Latent and lytic Epstein-Barr virus gene expression in the peripheral blood of astronauts.

Epstein-Barr virus (EBV) latent and replicative gene transcription was analyzed in peripheral blood B-lymphocytes from astronauts who flew on short-duration (∼11 days) Shuttle missions and long-duration (∼180 days) International Space Station (ISS) missions. Latent, immediate-early, and early gene replicative viral transcripts were detected in samples from six astronauts who flew on short-duration Shuttle missions, whereas viral gene transcription was mostly absent in samples from 24 healthy donors. Samples from six astronauts who flew on long-duration ISS missions were characterized by expanded expression of latent, immediate-early, and early gene transcripts and new onset expression of late replicative transcription upon return to Earth. These data indicate that EBV-infected cells are no longer expressing the restricted set of viral genes that characterize latency but are expressing latent and lytic gene transcripts. These data also suggest the possibility of EBV-related complications in future long-duration missions, in particular interplanetary travel.

Adrenocortical and immune responses following short- and long-duration spaceflight.

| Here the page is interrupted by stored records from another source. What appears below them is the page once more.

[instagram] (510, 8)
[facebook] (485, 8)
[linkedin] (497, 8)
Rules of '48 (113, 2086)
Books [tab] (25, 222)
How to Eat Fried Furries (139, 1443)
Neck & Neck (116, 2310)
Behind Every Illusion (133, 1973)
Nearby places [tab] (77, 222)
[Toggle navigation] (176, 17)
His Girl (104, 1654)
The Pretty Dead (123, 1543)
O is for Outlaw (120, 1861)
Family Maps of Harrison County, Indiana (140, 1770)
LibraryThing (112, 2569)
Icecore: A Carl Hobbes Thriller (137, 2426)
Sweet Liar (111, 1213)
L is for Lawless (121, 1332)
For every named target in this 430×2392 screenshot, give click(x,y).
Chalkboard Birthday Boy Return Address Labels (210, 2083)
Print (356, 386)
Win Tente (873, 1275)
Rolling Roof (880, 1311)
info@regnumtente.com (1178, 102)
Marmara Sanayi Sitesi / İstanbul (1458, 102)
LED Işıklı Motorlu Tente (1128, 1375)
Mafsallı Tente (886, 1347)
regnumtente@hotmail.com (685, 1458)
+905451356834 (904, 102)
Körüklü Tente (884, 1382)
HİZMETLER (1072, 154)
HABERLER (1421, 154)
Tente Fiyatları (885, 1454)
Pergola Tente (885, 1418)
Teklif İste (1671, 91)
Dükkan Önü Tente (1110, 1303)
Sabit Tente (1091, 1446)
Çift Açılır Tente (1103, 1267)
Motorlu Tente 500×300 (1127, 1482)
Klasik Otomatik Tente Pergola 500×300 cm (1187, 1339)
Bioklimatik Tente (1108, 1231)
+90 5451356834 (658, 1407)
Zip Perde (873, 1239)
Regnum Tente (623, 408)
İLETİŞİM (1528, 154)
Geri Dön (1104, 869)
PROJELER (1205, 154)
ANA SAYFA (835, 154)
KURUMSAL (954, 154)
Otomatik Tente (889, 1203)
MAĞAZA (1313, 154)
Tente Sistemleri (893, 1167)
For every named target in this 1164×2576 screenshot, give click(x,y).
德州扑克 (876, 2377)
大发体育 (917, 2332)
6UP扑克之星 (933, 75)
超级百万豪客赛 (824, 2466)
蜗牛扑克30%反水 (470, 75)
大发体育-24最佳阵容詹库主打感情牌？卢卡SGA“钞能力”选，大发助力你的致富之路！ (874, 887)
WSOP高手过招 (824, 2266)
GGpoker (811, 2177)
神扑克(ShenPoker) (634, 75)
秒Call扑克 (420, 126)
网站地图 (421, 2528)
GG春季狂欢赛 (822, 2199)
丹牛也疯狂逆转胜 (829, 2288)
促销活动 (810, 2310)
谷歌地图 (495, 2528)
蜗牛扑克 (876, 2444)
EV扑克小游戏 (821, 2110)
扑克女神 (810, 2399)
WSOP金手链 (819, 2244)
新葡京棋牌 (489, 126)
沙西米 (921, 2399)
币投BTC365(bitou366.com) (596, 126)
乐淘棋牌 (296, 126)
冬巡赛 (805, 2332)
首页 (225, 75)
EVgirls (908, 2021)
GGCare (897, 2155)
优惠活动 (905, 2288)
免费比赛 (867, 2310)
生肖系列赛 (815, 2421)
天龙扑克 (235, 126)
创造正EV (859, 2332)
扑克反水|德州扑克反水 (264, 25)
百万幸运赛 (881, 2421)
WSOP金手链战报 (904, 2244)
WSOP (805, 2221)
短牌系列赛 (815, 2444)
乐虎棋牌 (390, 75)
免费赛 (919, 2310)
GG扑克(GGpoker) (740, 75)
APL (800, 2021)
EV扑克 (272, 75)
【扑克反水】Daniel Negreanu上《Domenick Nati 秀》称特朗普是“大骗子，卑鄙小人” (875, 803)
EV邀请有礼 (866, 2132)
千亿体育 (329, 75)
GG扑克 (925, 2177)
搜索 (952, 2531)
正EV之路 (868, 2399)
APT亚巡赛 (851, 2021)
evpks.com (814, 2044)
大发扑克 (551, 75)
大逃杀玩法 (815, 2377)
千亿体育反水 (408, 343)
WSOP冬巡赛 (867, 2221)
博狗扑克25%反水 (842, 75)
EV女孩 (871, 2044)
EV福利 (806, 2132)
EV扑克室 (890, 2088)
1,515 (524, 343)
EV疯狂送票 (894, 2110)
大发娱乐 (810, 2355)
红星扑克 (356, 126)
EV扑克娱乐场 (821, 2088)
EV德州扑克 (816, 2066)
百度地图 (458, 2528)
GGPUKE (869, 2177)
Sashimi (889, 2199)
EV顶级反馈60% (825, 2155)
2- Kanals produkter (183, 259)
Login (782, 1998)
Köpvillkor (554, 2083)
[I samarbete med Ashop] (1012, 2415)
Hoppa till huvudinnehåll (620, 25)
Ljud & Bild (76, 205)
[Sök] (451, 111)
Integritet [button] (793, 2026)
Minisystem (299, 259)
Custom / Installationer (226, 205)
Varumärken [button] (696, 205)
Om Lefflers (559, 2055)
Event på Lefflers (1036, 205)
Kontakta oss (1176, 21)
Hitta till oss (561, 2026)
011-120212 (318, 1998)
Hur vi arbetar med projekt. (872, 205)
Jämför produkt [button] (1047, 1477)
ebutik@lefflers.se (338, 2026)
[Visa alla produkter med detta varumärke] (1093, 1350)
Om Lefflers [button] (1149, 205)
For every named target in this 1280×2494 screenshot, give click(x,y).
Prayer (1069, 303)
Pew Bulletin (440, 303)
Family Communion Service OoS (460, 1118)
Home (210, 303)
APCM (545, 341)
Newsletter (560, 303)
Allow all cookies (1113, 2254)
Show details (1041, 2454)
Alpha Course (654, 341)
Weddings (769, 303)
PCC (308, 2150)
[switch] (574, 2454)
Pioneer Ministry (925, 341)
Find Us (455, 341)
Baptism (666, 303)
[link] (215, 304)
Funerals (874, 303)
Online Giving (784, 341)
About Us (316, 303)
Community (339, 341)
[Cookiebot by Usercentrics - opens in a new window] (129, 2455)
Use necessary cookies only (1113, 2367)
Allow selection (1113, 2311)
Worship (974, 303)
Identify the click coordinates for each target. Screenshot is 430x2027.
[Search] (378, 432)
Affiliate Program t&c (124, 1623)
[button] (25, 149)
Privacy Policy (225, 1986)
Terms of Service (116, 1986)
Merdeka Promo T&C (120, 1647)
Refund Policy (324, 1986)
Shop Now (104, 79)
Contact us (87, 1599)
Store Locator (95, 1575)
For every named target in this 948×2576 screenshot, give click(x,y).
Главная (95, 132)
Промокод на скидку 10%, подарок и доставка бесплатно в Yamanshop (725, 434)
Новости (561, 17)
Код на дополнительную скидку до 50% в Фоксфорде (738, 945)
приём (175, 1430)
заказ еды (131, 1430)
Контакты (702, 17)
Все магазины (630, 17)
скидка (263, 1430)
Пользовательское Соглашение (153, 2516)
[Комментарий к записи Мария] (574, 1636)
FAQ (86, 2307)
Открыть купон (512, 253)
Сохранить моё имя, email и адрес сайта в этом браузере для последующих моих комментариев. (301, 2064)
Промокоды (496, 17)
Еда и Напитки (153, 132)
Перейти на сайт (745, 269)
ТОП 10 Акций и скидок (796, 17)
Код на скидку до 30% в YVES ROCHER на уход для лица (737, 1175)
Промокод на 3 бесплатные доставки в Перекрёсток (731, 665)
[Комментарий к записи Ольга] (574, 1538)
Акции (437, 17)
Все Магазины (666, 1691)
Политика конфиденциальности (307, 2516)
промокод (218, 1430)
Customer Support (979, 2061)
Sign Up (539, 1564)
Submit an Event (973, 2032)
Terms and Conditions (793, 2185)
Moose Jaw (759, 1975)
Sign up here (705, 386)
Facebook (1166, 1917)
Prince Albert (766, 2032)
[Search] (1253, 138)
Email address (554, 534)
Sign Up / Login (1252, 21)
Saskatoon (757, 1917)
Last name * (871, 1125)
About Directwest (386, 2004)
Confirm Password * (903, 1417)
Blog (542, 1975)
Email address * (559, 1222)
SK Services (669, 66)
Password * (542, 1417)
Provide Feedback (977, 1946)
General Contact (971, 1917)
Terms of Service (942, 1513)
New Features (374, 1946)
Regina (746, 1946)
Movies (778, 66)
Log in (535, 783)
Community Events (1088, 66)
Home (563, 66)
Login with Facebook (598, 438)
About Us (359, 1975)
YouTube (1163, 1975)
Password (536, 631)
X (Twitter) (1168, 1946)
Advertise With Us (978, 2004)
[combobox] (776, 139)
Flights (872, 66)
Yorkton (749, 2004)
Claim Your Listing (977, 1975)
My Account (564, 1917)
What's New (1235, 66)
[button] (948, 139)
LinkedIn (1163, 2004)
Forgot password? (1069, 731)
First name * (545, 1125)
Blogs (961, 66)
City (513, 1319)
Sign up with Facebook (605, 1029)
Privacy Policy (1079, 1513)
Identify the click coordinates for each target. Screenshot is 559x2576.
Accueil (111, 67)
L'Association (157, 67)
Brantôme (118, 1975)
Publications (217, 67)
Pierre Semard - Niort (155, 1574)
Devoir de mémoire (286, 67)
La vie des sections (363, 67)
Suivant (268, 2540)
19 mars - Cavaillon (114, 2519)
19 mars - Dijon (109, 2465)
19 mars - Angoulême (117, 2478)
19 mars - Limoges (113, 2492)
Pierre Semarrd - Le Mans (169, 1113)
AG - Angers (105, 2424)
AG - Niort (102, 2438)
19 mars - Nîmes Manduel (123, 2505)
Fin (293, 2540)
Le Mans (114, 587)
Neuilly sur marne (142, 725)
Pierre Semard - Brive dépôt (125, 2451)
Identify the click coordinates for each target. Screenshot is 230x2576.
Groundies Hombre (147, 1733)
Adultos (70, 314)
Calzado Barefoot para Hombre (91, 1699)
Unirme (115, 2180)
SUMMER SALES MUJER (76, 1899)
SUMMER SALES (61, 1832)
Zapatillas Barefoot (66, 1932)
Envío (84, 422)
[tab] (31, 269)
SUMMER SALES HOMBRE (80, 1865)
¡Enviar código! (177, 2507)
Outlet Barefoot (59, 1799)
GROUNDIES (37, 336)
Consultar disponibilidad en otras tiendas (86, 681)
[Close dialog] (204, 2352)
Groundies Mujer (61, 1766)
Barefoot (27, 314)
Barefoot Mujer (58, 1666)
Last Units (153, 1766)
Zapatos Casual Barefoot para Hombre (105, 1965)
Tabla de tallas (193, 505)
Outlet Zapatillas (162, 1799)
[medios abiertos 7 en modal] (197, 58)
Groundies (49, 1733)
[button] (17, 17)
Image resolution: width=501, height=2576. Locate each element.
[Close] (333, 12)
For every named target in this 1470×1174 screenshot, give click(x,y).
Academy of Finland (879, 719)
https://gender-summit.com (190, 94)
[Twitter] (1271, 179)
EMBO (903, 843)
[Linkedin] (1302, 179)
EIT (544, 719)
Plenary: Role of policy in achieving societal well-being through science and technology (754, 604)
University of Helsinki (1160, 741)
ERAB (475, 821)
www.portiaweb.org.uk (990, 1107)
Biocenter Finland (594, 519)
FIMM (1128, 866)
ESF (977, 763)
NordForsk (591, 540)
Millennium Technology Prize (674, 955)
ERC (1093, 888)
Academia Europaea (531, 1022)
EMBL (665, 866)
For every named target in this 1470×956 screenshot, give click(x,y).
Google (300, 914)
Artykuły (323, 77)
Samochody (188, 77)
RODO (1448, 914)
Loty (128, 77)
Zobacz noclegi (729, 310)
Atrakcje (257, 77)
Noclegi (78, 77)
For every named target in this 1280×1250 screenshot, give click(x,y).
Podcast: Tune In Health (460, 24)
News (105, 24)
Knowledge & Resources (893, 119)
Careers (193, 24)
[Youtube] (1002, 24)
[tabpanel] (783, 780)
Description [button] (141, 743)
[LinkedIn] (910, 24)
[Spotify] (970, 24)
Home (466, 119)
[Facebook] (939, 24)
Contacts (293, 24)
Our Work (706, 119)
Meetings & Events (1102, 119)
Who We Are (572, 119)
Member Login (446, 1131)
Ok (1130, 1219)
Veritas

INTRODUCTION: Short-term spaceflight is associated with significant but reversible immunological alterations. However, little information exists on the effects of long-duration spaceflight on neuroimmune responses. METHODS: We collected multiple pre- and postflight samples from Shuttle and International Space Station (ISS) crewmembers in order to compare adrenocortical and immune responses between short- (approximately 11 d) and long-duration (approximately 180 d) spaceflight. RESULTS: In Shuttle crewmembers, increased stress hormone levels and altered leukocyte subsets were observed prior to launch and at landing. Additionally, typical stress-induced shifts in leukocyte and lymphocyte subsets, as well as the percentage of T-cells capable of producing intracellular IFN-gamma were also decreased just before launch and immediately after landing. Plasma IL-10 levels were increased before launch but not postflight. No preflight changes occurred in ISS crewmembers, but long-duration crewmembers exhibited significantly greater spikes in both plasma and urinary cortisol at landing as compared to Shuttle crewmembers. The percentage of T-cells capable of producing intracellular IFN-gamma was decreased in ISS crewmembers. Plasma IL-10 was increased postflight. Unexpectedly, stress-induced shifts in lymphocyte subpopulations were absent after long-duration flights despite significantly increased stress hormones at landing. CONCLUSION: Our results demonstrate significant differences in neuroimmune responses between astronauts flying on short-duration Shuttle missions versus long-duration ISS missions, and they agree with prior studies demonstrating the importance of mission duration in the magnitude of these changes.